--- Task prompt ---
Retype every entry below without pictures.

--- Input ---
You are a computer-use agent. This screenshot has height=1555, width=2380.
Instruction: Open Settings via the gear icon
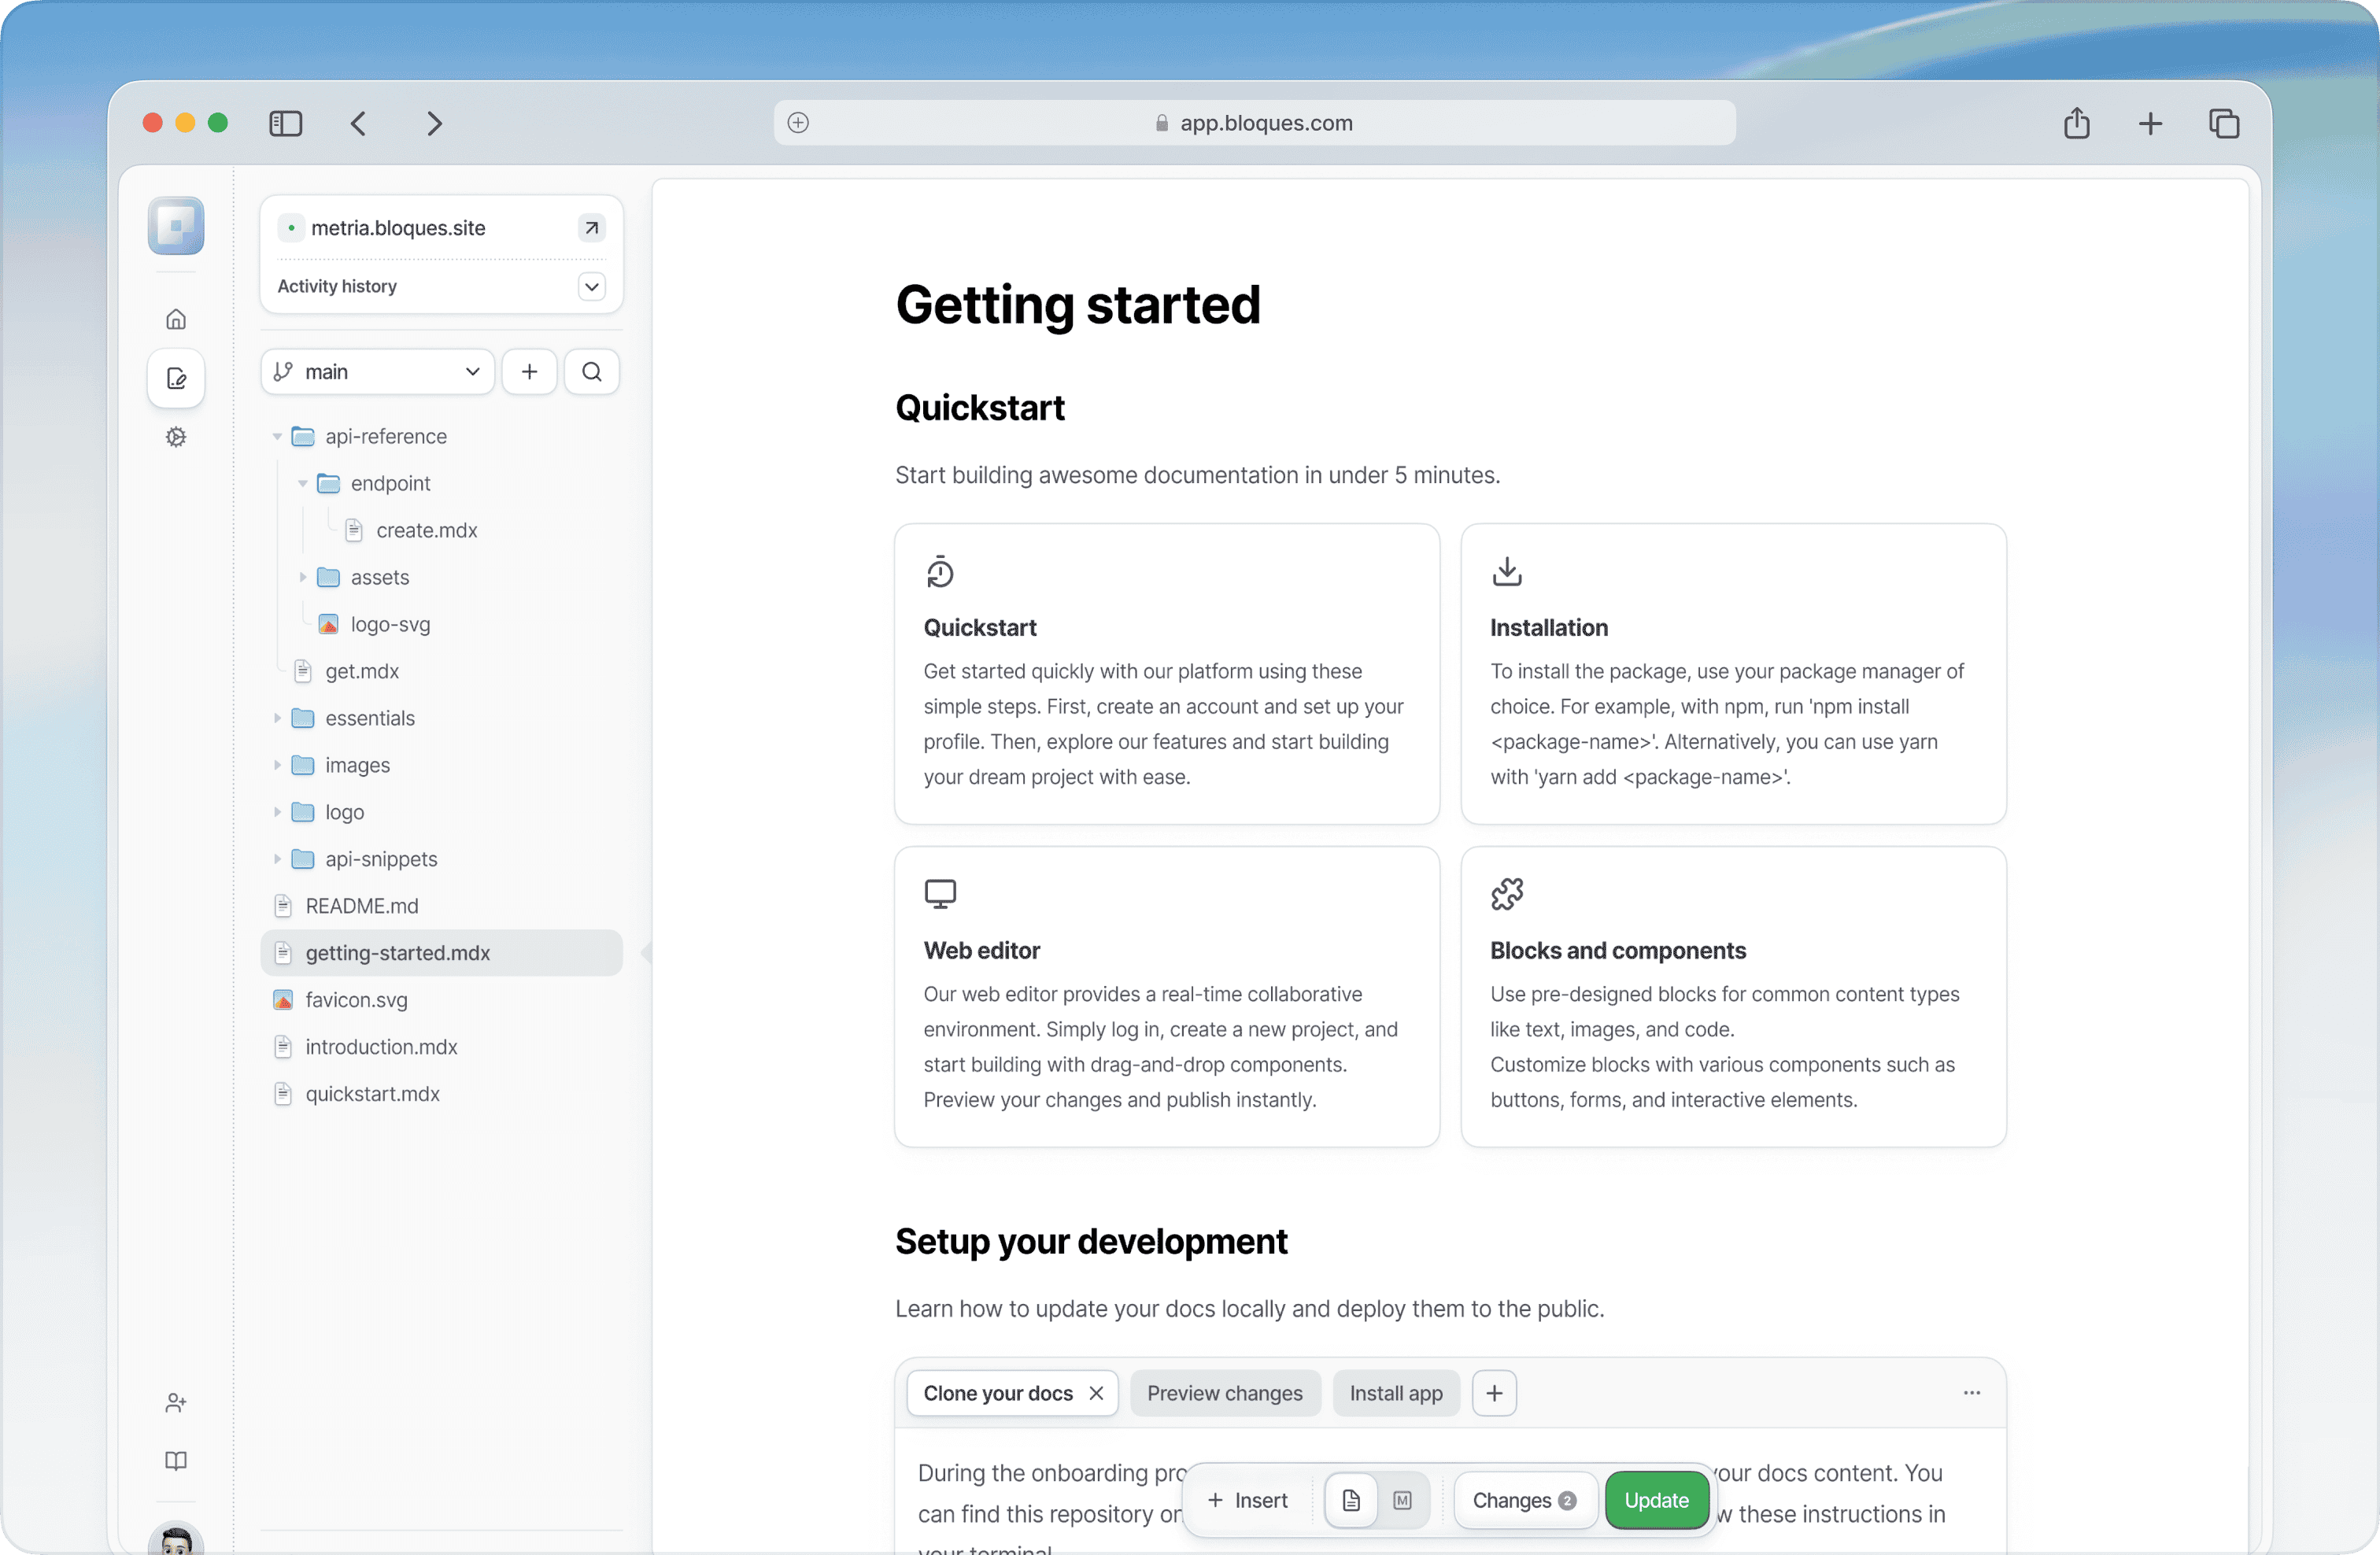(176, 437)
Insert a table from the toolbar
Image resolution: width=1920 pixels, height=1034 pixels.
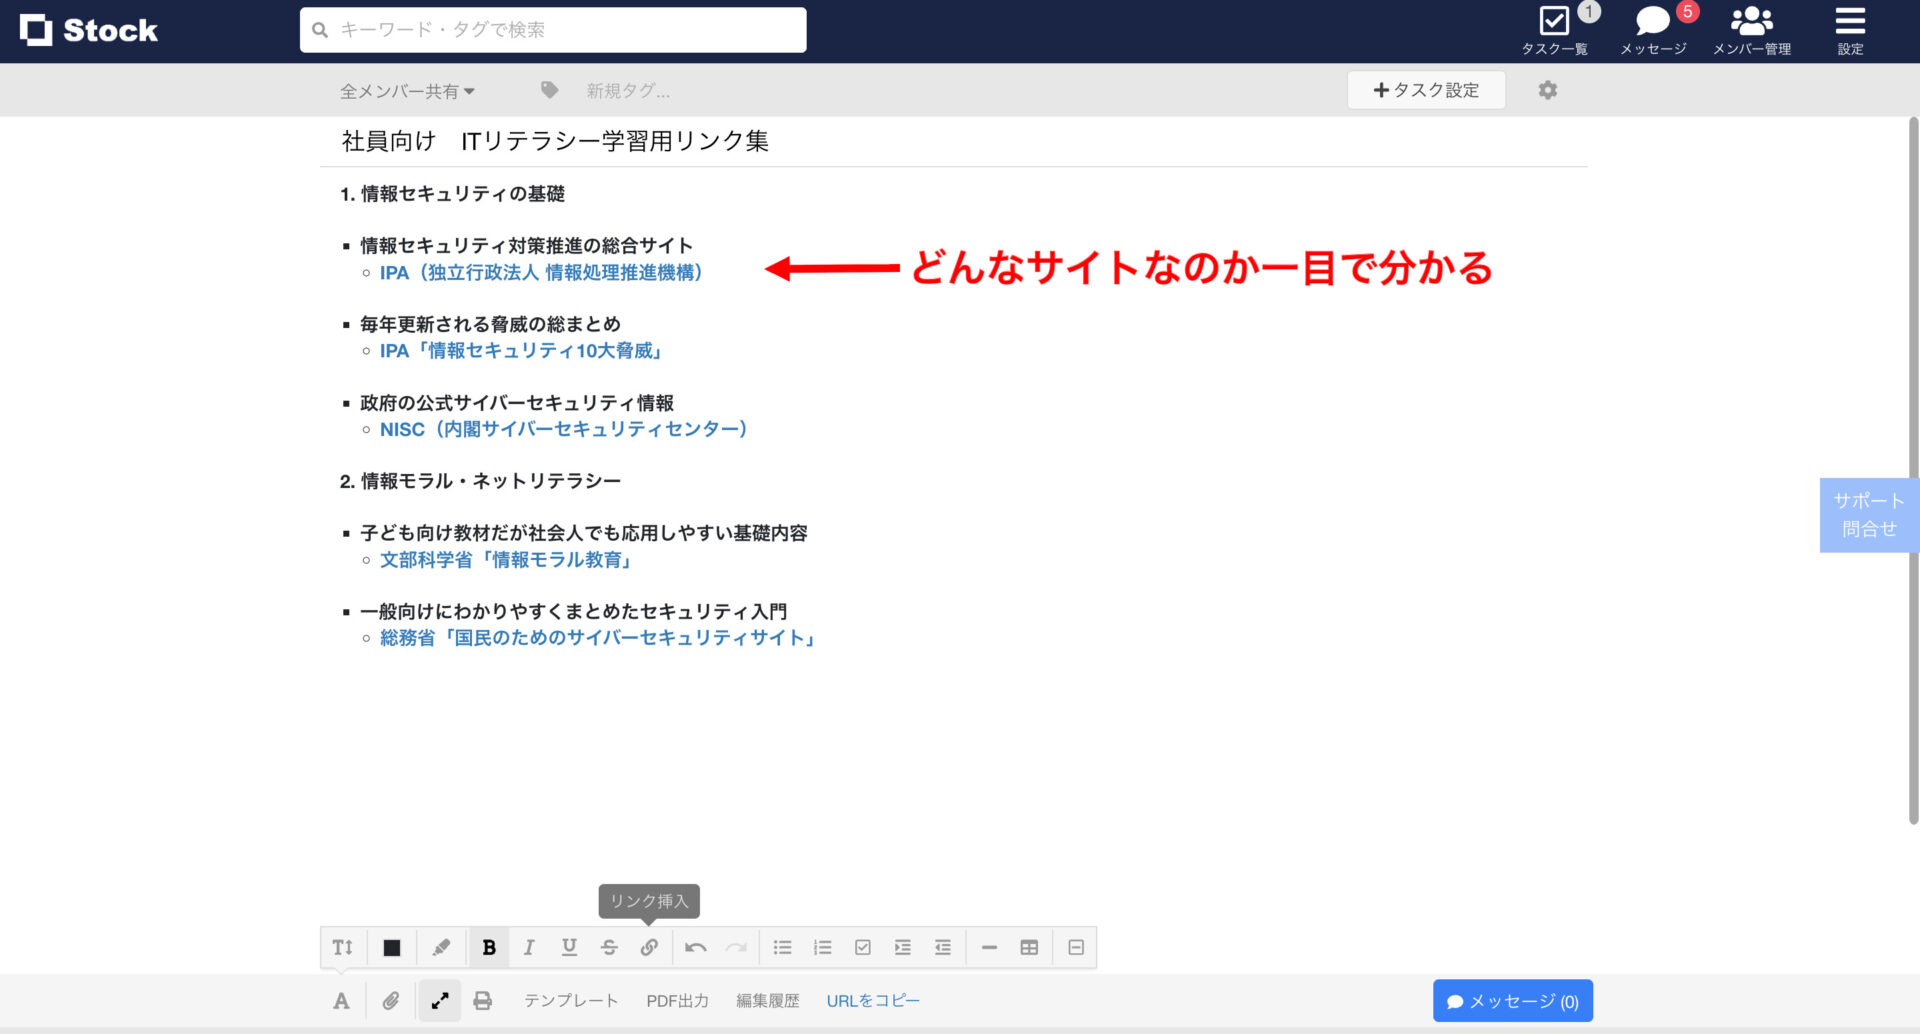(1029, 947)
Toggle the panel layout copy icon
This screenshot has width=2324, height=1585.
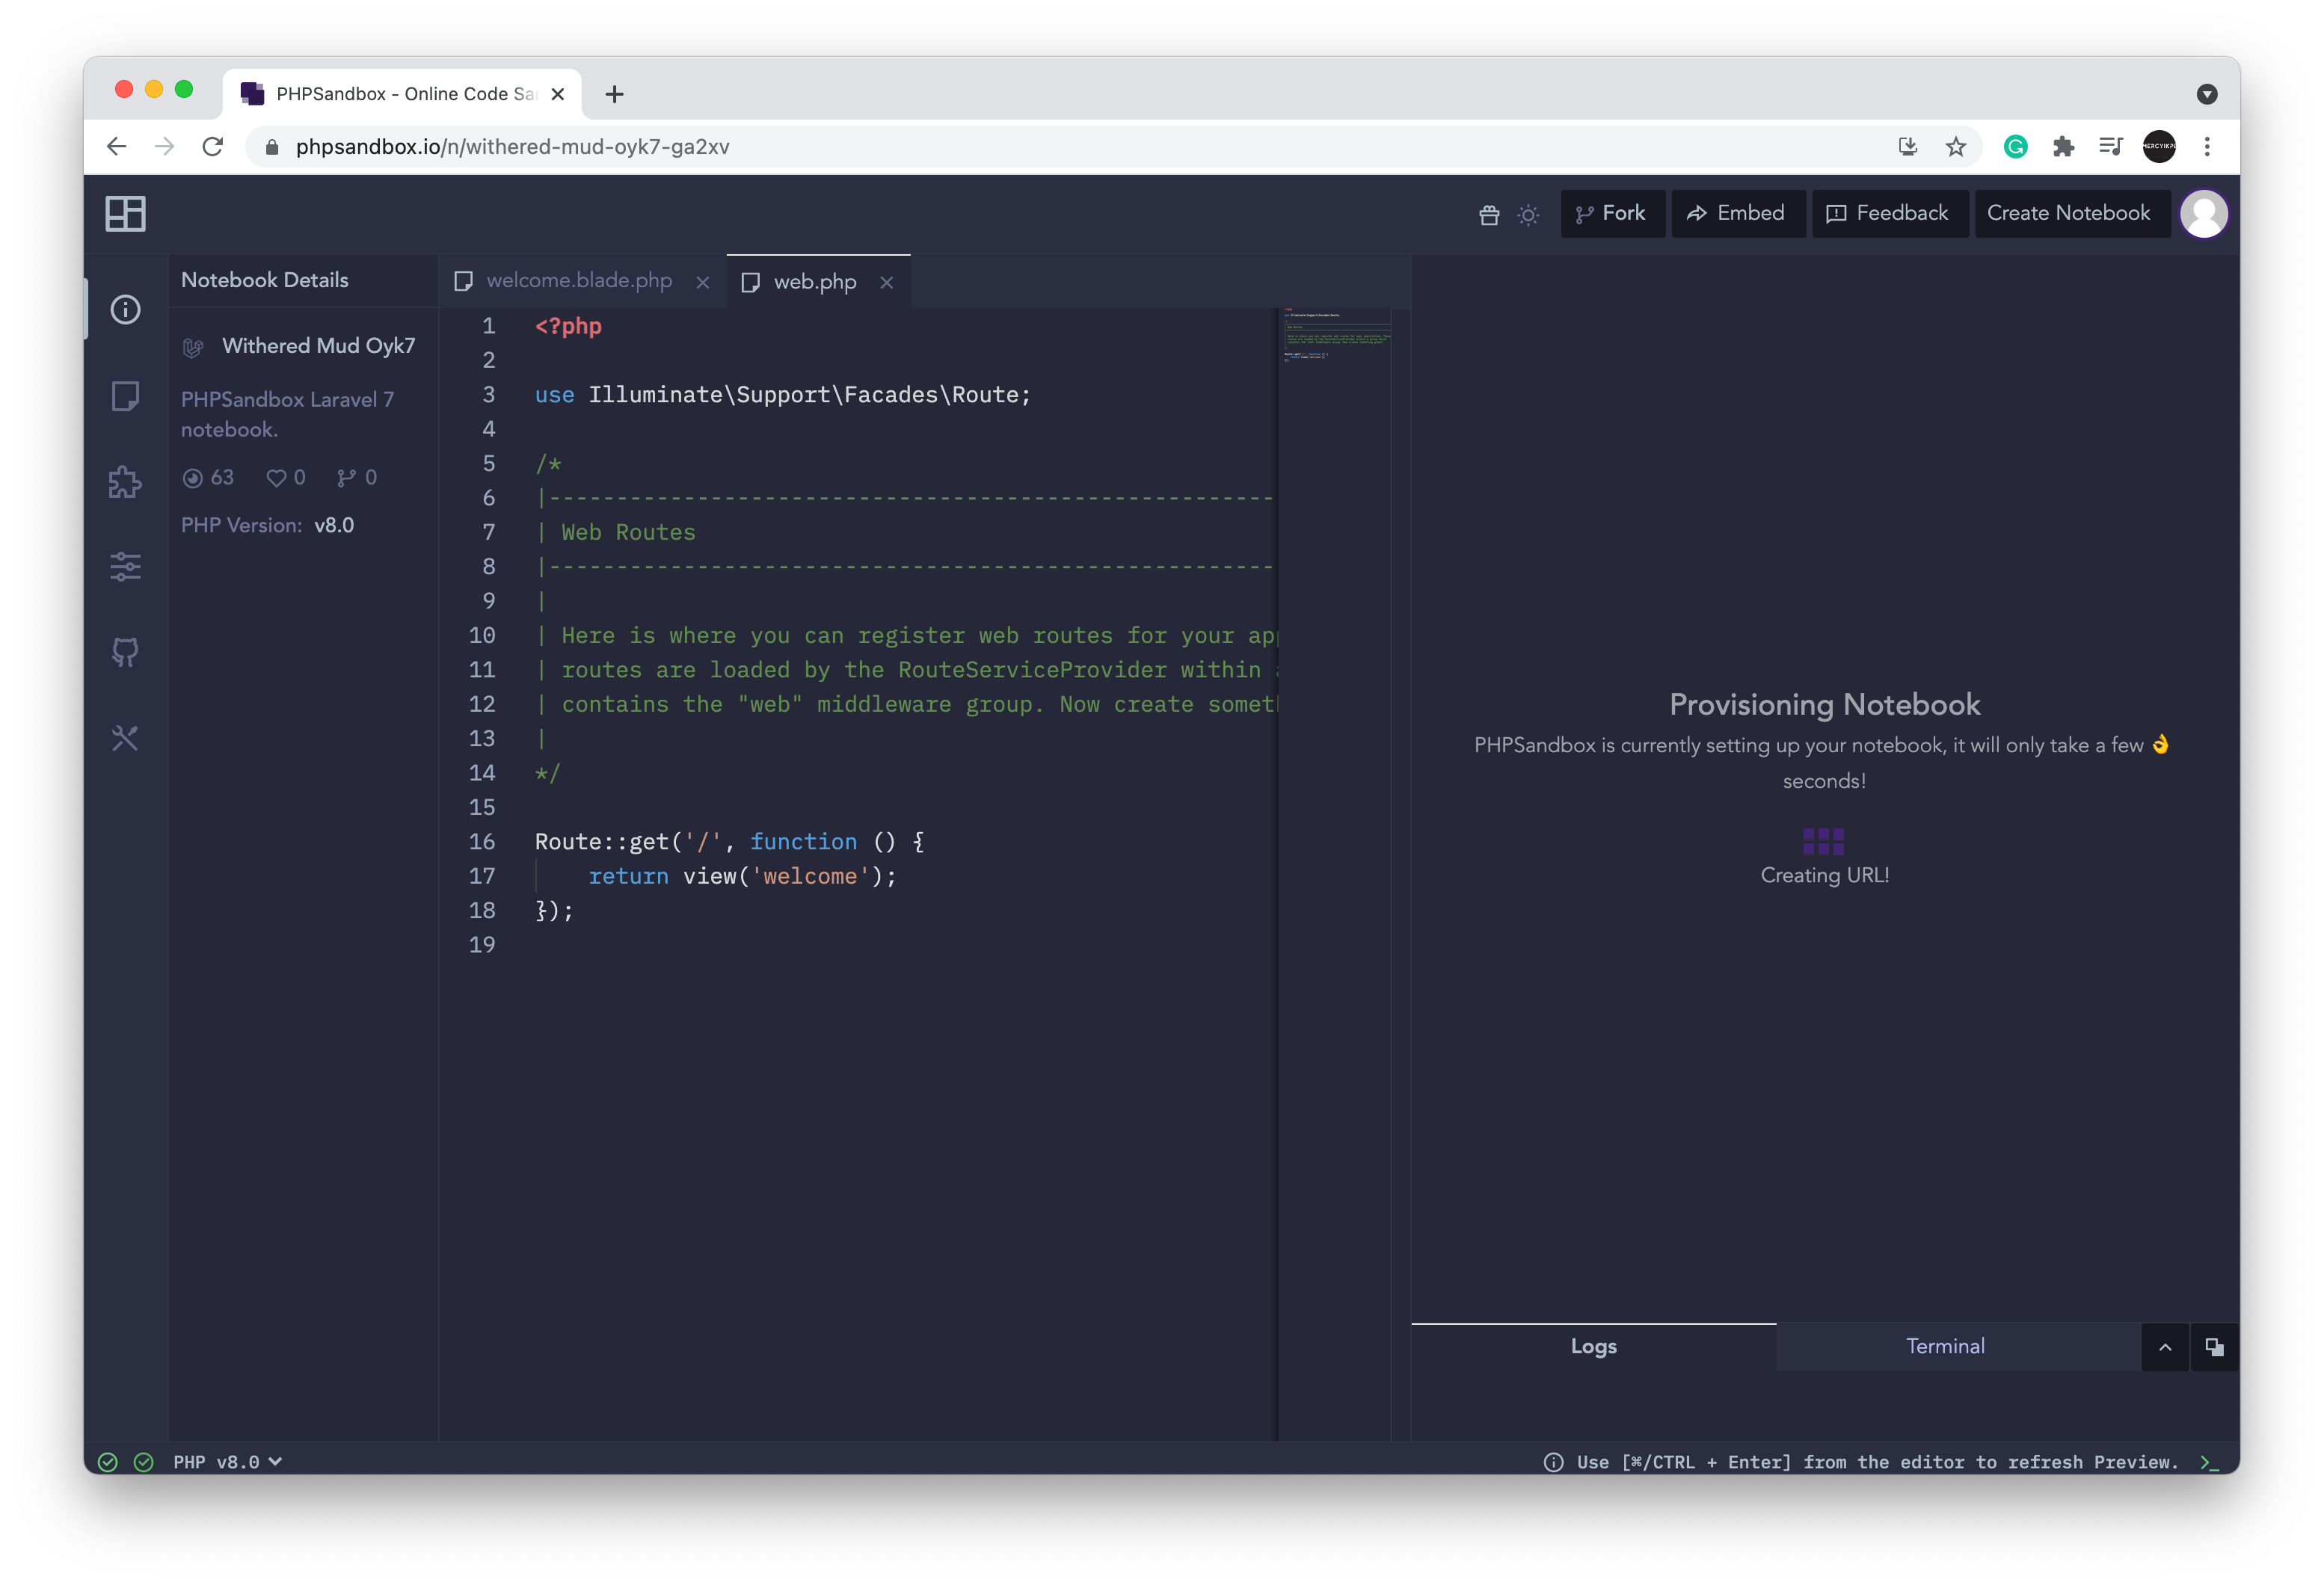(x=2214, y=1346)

--- Exercise answer ---
You are a computer-use agent. This screenshot has height=1555, width=2380.
Instruction: Open Settings via the gear icon
(176, 437)
Insert a table from the toolbar
Image resolution: width=1920 pixels, height=1034 pixels.
(1029, 947)
Toggle the panel layout copy icon
This screenshot has width=2324, height=1585.
(x=2214, y=1346)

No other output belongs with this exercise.